_Exercise description_: Output exactly the lines from the line that has "Task: Open the customize report icon" through the last line of the data below, with no pictures.

[Screenshot grounding data]
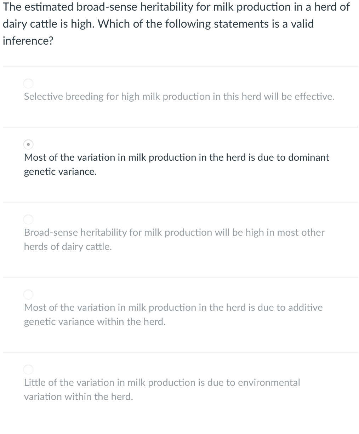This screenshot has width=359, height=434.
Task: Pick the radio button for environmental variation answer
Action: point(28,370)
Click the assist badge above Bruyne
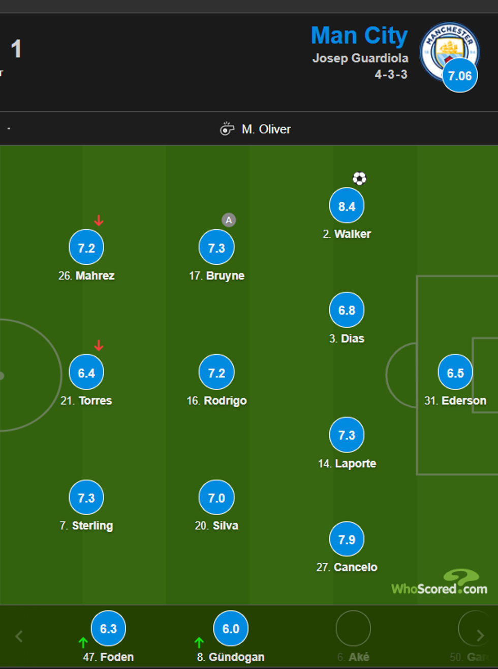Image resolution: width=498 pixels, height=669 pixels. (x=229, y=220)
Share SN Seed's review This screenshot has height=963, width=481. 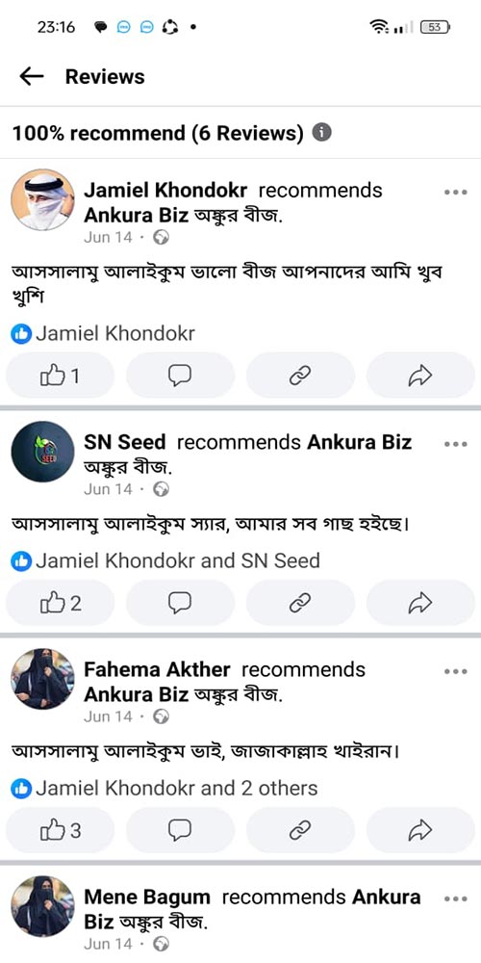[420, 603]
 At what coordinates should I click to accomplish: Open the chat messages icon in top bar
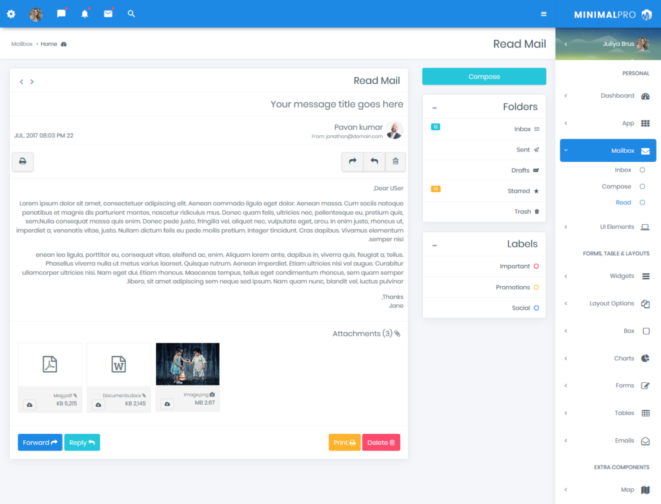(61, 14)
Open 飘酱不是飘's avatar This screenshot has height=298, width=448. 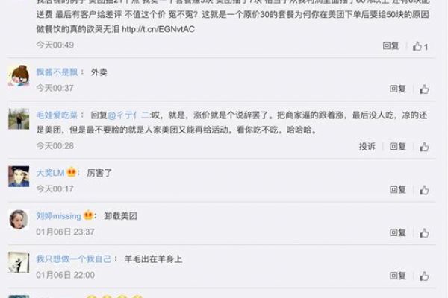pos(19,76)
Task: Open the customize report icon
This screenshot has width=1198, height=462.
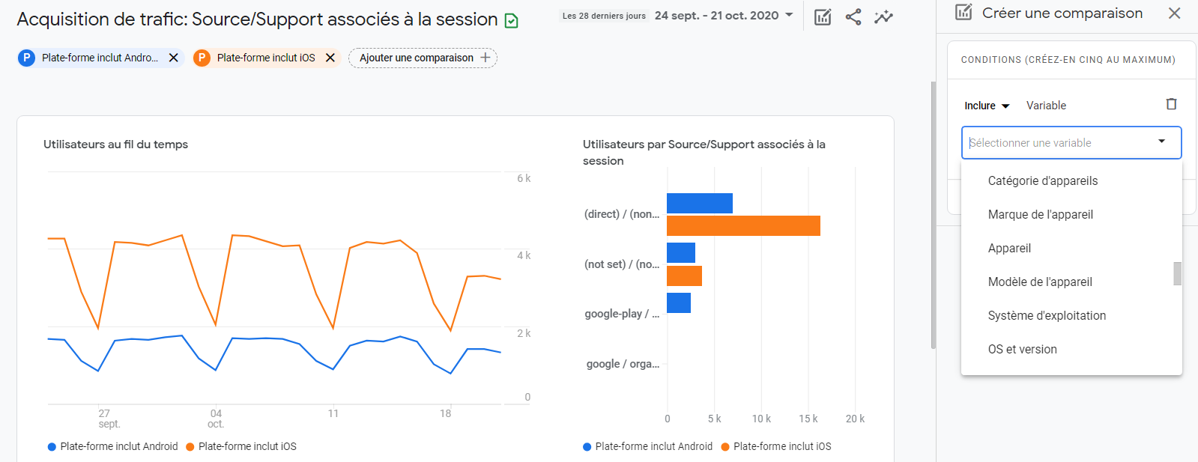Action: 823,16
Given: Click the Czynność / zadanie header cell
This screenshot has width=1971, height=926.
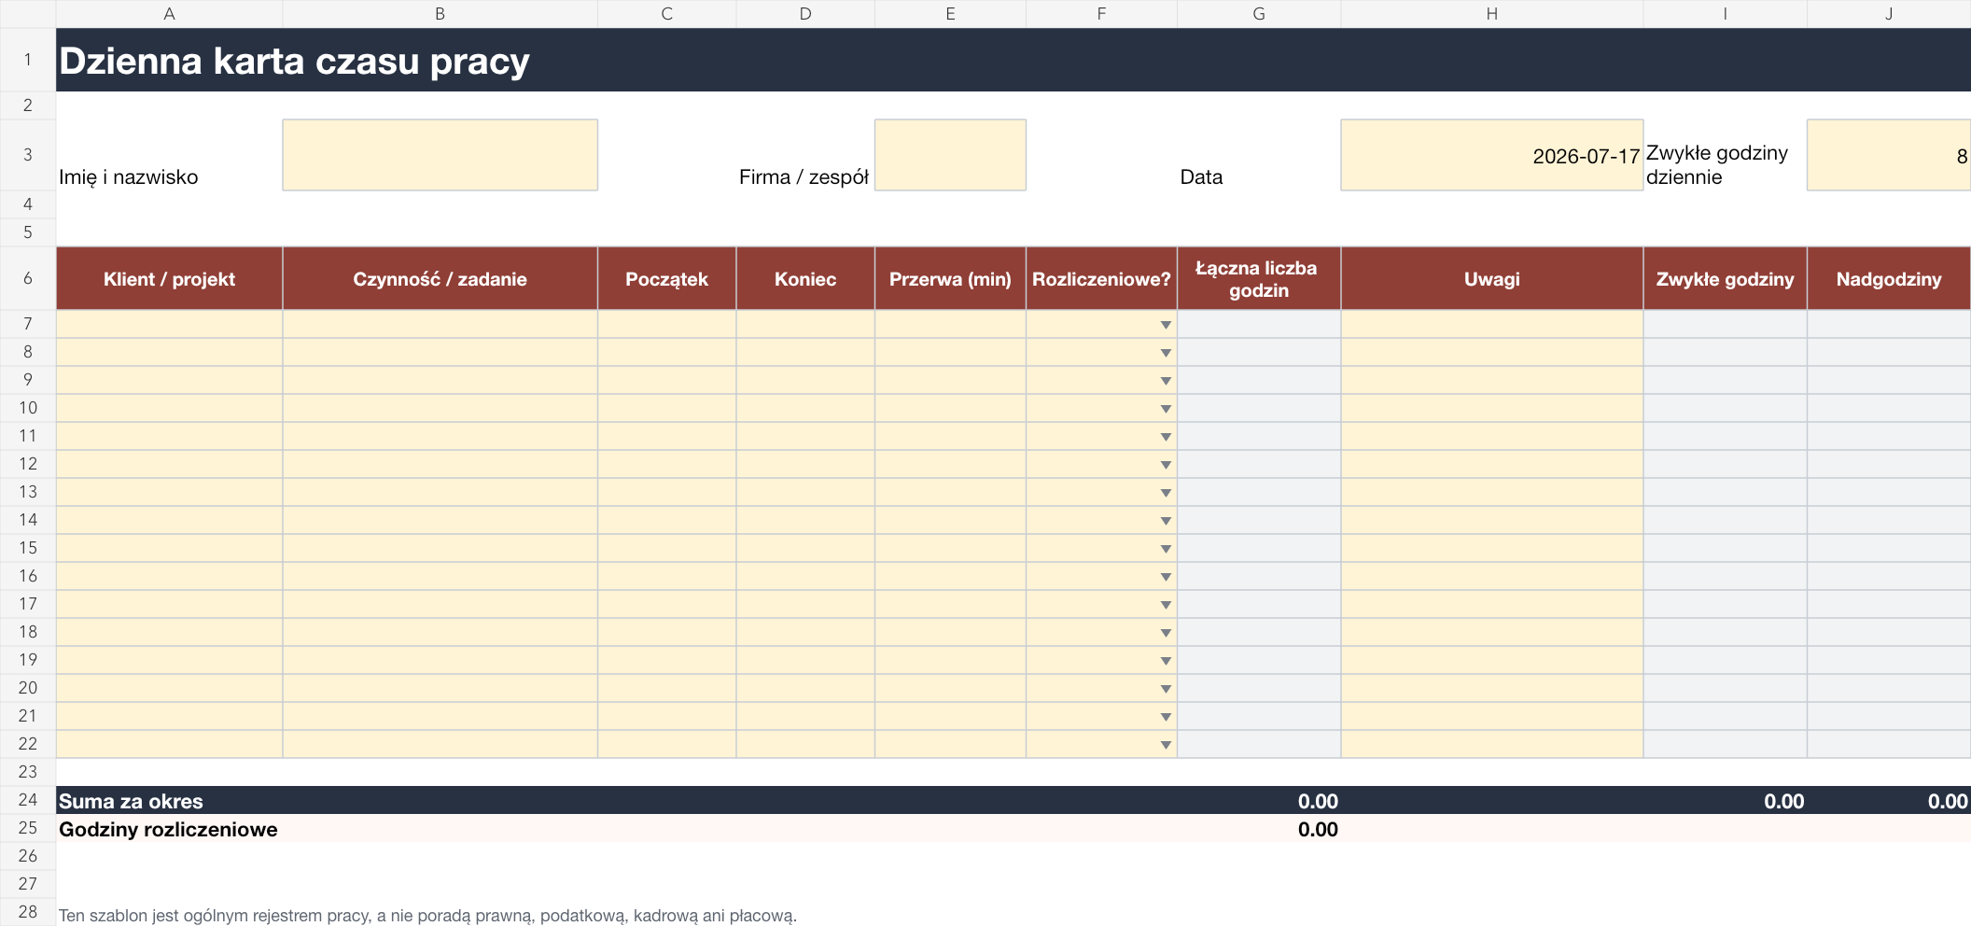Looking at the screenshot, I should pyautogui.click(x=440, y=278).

_Answer to the problem_:
Task: Open the customize report icon
This screenshot has width=1198, height=462.
Action: 823,16
Given: Click the Czynność / zadanie header cell
This screenshot has width=1971, height=926.
Looking at the screenshot, I should pyautogui.click(x=440, y=278).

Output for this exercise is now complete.